With temps rising, power grid back to normal
Natural gas resumes dominant role; wholesale prices fall
WITH TEMPERATURES RISING, the New England power grid returned to normal on Wednesday as wholesale prices fell and generators returned to producing electricity using natural gas instead of oil.
At 4:37 p.m. on Wednesday, the fuel mix of the region’s power generators was 53 percent natural gas, 25 percent nuclear, 8 percent renewables, 7 percent coal, 5 percent hydro, and less than 1 percent oil, according to real-time data available on the grid operator’s website.
At 5 p.m. last Thursday, the fuel mix was 27 percent oil, 24 percent natural gas, 22 percent nuclear, 12 percent renewables, 11 percent hydro, and 6 percent coal.
The locational marginal price of electricity at a central point in Massachusetts also fell dramatically. The price averaged $167.23 per megawatt hour during the cold snap between December 23 and January 7. The price fell to an average of $135 per megawatt hour on January 9 and then plummeted on Wednesday to an average of $69 per megawatt hour through two-thirds of the day.
The recent cold spell renewed the debate about whether New England needs additional natural gas pipeline capacity. ISO-New England may shed some light on that question soon. The power grid operator had been working on a fuel security study since late 2016 and planned to release it on October 24, 2017.

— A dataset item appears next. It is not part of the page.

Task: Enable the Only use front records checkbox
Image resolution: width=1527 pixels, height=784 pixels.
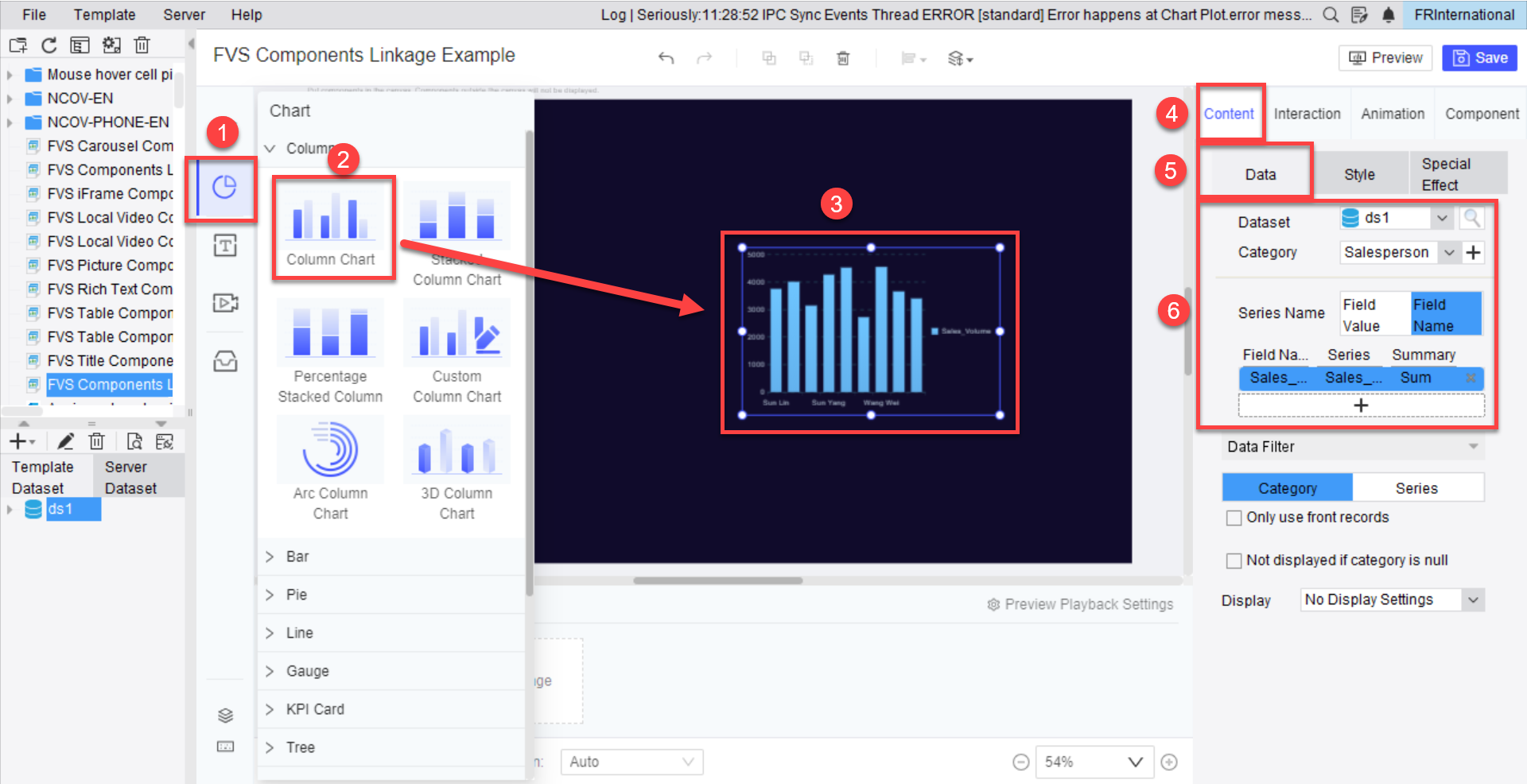Action: pos(1234,517)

The release was postponed when the Trump administration announced an initiative to provide additional financial support for nuclear and coal-fired power plants. Regulators rejected the initiative on Monday, but ISO-New England has yet to announce when its fuel security study will be released.Few details have been released about the study, but it appears to focus on whether New England’s heavy reliance on natural gas for generating electricity could eventually put the grid at risk without the construction of additional pipeline capacity. The study is expected to analyze fuel security for the winter of 2024-2025 “because challenges to power system reliability are expected to be manageable in the near term.”